En la Antigüedad clásica, el dominio del arte de la guerra y el coraje de los soldados eran valorizados en alto grado, pues de ellos dependía la propia supervivencia de las naciones, que eran, inevitablemente, conquistadas o conquistadoras.
Por esa razón, los griegos adquirieron la costumbre de erigir monumentos en el campo de batallas victoriosas, en el mismo lugar donde el enemigo había girado sobre sus talones para emprender la fuga. Estos monumentos se llamaron tropaion 'monumento erguido con los despojos del enemigo, en el lugar donde comenzó su derrota', forma neutra de tropé 'vuelta', 'ruta', 'camino'.

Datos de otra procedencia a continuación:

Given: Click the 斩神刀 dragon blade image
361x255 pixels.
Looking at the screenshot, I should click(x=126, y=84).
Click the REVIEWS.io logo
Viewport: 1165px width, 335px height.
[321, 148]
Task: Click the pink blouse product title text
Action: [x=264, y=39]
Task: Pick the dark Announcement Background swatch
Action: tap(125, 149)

Los romanos heredaron esa costumbre, pero la adaptaron de acuerdo con la mentalidad imperial: construían sus monumentos bélicos en las plazas públicas, sobre todo en la propia Roma, bajo la forma de arcos de triunfo, de grandes columnas y de estatuas de los vencedores. Y adoptaron para nombrarlos la palabra griega con la forma trophaeum, el antecesor más cercano de nuestro vocablo trofeo.
En nuestra época, los trofeos suelen responder más bien a victorias deportivas, generalmente bajo la forma de copas o botines dorados.